**Source text:**
Visiting Maryland
Co-director Brian Hill lifts the lid on how Maryland, Lucy Kirkwood’s stage play about the culture of violence against women, was transformed into a compelling piece of television starring Hayley Squires and Zawe Ashton.
Lucy Kirkwood describes her 2021 stage play Maryland as a “howl” against the normalisation of violence against women and how women, especially those of colour, cannot rely on the forces of law and order to protect them.
Written in the wake of the murders of women including Sarah Everard, Bibaa Henry, Nicole Smallman and Sabina Nessa in particular, Maryland debuted at London’s Royal Court with a revolving cast that gave nightly script-in-hand performances of the half-hour play, which follows the experiences of two women after they have both been sexually assaulted.
Director Brian Hill, who knew Kirkwood but had never worked with her, liked the sound of her latest work when it was first announced and asked to read the script with a view to turning it into a film to bring it to a wider audience.
After receiving the script, Hill went to see the show live. He loved it, and immediately emailed BBC chief content officer Charlotte Moore suggesting the broadcaster take a look at the play. The very next day, he got a call from Suzy Klein, the BBC’s head of arts and classical music TV, saying the pubcaster wanted to back an adaptation of Maryland.
“In terms of a speedy response, it was amazing,” says Hill, whose credits include films such as Falling Apart and Consent. “I’ve got a history of doing stuff about male violence and the treatment of women, both in documentary and drama. I’ve made films in women’s prisons, I’ve made films about sex trafficking. It seemed to fit in with the work I’ve done in the past and I just think it’s so important.

**Given request 1:**
Using the Maryland article, decide whether each statement agrees with it. Answer yes or no, and quote the exact words that settle it.
(a) Maryland had its debut at London's Royal Court.
(b) Brian Hill had worked with Lucy Kirkwood before.
(c) The call backing the adaptation came from Charlotte Moore.
**Given request 2:**
According to the Maryland article, who called Hill the day after he emailed the BBC?
**Given request 3:**
Extend the Maryland article past its final sentence with a few more paragraphs in the same style.
The material that comes after this has no connection to the Maryland article.

**Provided data:**
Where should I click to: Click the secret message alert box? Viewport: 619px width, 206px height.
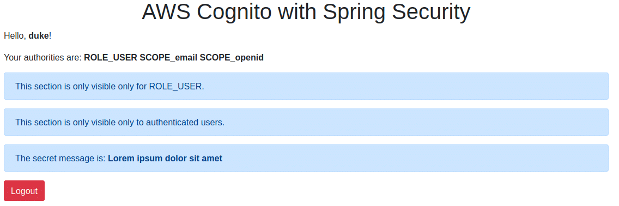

**Task output 1:**
(a) Yes: "Maryland debuted at London’s Royal Court"
(b) No: "who knew Kirkwood but had never worked with her"
(c) No: "he got a call from Suzy Klein, the BBC’s head of arts and classical music TV"

**Task output 2:**
Suzy Klein, the BBC’s head of arts and classical music TV.

**Task output 3:**
“It’s also really important that men get involved in this kind of discussion and this kind of work. Obviously, that was a discussion that had to be had at the beginning, about my involvement in a film that was written by a woman, features largely women and was about violence against women. In our first conversation, I said to Lucy, ‘Are you happy with me directing this?’ She said, ‘Yeah, of course I am. You’re a real ally. It’s not a woman’s problem, it’s everyone’s problem and until men get involved nothing’s going to change.’ Subsequently, when people thought [Hill directing] might be a bit difficult, I said to Lucy, ‘Why don’t you co-direct it with me?’ and that’s what happened.”
Retaining the stage show’s 30-minute running time, the TV version of Maryland is a compelling, thought-provoking and ultimately vital piece of drama that applies Kirkwood’s script to a film shot in celebration of its theatrical roots. Hayley Squires (who starred in Kirkwood’s Adult Material) and Zawe Ashton (Fresh Meat) play two everywomen, both called Mary, who meet each other at a police station after their respective sexual assaults. Guiding them through what happens next are PC Moody (Daniel Mays) and PC Eddowes (Justine Mitchell).
The story begins in a darkened room, a nightclub, where Mary (Squires) is dancing alone. At closing time, she pulls on her coat, puts a key between her knuckles and begins her walk home. Out on the street, she disappears into the darkness at the end of a dimly lit underpass and the title card flashes up, before cutting to Mary in her flat, packing bloodied clothes into a plastic bag.
PC Moody then arrives – seemingly pleasant, awkward and full of misplaced humour – to take her to the police station, where she meets another woman called Mary (Ashton), who has been through a similar experience but is responding in a different way.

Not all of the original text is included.